Martha made an appointment soon after moving to our area, seeking antibiotics for a malodorous vaginal discharge. It was a recurrent problem, she told me, and her previous doctor used to give her courses of metronidazole, which would clear it up just fine, albeit only temporarily.
In her late thirties, she wore baggy combats and had several piercings. There was a palpable tension about her. I reassured her that she could see a female GP if she’d prefer, or could have a chaperone present for any examination. That wouldn’t be necessary, she told me, because she couldn’t allow anyone – male or female – to examine her. We talked a bit more and she told me about the sexual abuse she’d experienced as a child. She had managed one sexual relationship many years ago, but it had lasted just six months before foundering on her extreme phobia of intimate contact.
I had every sympathy with her old GP. Faced with an inability to investigate her problem properly, he and Martha had fallen into a pragmatic conspiracy. Metronidazole brought short-term relief, so that was what she kept being given. I was uneasy, though. I explained that we needed somehow to check her cervix, which necessitates vaginal examination. After a lot of careful negotiation, she agreed to an urgent referral.
I briefed the loveliest female gynaecologist on our patch, who handled things with great sensitivity. Ultimately, though, Martha couldn’t permit examination, so an urgent MRI scan was arranged instead. The news was not good: there was a huge tumour at the neck of the womb, extending into the pelvis. If this was cervical cancer then it was far beyond the curable stage, but an operation could ameliorate horrendous symptoms from tumour progression. A lymphoma was also a possibility, and this would be more treatable.

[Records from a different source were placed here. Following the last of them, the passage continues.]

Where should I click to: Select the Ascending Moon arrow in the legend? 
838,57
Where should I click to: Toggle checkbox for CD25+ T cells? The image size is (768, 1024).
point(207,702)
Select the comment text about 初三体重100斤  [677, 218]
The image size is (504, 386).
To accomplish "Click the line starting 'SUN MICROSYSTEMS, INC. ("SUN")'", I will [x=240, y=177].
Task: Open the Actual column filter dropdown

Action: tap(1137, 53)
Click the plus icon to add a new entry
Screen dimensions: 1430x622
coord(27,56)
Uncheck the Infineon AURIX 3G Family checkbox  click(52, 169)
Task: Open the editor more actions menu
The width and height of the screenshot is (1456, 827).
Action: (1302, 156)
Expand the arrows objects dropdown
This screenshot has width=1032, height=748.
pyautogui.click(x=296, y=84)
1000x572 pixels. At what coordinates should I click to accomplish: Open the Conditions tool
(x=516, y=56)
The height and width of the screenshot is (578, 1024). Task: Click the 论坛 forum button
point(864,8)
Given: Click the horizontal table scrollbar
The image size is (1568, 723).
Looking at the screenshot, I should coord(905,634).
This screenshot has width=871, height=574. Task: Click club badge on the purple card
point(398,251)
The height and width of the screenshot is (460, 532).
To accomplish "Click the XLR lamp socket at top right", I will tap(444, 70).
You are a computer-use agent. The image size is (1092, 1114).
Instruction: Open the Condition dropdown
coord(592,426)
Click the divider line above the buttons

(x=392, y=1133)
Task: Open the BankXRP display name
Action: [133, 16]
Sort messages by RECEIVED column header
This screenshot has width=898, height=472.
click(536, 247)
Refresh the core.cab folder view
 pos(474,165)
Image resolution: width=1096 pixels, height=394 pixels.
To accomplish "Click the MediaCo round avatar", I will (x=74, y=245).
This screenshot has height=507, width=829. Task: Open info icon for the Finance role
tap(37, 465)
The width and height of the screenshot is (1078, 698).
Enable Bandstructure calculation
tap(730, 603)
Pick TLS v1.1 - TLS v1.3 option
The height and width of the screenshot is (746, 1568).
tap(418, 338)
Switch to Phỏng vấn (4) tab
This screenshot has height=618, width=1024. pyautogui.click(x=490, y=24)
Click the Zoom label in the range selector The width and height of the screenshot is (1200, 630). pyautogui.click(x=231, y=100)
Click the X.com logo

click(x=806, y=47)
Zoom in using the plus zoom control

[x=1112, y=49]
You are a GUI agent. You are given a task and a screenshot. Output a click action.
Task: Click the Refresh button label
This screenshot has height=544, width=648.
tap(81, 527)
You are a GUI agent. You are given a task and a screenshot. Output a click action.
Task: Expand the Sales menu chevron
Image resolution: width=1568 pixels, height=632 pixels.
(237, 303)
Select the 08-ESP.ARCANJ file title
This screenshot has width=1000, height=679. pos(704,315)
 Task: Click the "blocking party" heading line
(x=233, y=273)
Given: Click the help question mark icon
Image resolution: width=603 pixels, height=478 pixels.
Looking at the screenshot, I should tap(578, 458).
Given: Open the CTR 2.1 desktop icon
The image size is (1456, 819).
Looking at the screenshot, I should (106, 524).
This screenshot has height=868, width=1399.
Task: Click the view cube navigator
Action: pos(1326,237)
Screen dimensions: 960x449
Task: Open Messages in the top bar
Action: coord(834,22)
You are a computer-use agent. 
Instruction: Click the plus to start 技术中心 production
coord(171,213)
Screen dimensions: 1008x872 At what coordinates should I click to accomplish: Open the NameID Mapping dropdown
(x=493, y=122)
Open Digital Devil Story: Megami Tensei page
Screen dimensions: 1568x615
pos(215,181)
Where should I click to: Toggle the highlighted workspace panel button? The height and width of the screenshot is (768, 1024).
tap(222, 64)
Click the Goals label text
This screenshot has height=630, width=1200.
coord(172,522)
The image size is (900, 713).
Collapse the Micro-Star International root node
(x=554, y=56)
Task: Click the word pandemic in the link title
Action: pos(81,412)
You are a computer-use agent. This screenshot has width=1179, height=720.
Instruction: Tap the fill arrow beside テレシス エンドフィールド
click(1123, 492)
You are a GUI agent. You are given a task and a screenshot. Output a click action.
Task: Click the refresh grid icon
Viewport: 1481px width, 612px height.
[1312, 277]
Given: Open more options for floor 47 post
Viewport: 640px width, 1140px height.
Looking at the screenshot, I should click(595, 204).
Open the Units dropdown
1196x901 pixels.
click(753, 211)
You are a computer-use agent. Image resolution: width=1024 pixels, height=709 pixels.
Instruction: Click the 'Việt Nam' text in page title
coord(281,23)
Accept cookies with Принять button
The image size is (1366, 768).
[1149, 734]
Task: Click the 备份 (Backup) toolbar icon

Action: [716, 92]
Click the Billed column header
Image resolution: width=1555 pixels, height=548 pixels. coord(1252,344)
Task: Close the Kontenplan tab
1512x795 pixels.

Either way, Martha was facing a stark choice: to enter a programme of surgery, radiotherapy and subsequent follow-up checks, which would necessitate doctors examining her in ways she found intolerable; or to suffer an imminent and extremely unpleasant death.
Given months, if not years, a psychologist might have been able to help her overcome her phobia. But there was no time. Terrified, Martha fled to a town some distance away. But she remained in phone contact, and I did my best to support her as she tried to confront her living nightmare. She developed debilitating panic attacks. The last time we spoke, she mentioned how her breathing had become difficult, a classic physical symptom of morbid anxiety.
The next day she collapsed and died. The post-mortem showed a blood clot in a leg vein – something more common in cancer patients, especially when a large pelvic mass impedes blood flow. A piece of clot had broken off into her circulation and lodged in her lungs, with fatal results.
I will never know whether her breathing difficulty was really anxiety-related, or if it had been due to an earlier, smaller piece of clot. Her tumour was confirmed as advanced cervical cancer; she was never going to survive. That was the main crumb of comfort in the whole tragedy – that her inevitable death had been swift and her dignity had been preserved.
Cervical cancer is sexually transmitted and may well have been caused by a virus contracted from her abuser. It is readily preventable by smear tests but the psychological sequelae of the abuse were such that Martha could never contemplate being screened. Sexual abuse in childhood wrecks lives, and in Martha’s case it ended hers prematurely.
A friend of hers came to see me after the funeral. She told me that Martha had mentioned the way I and my gynaecologist colleague had related to her – one of the few times in her life she had felt fully respected. By the time we met Martha it was too late to save her, but the other crumb of comfort is that she found doctors who did their utmost to treat her with the dignity to which every person should be entitled.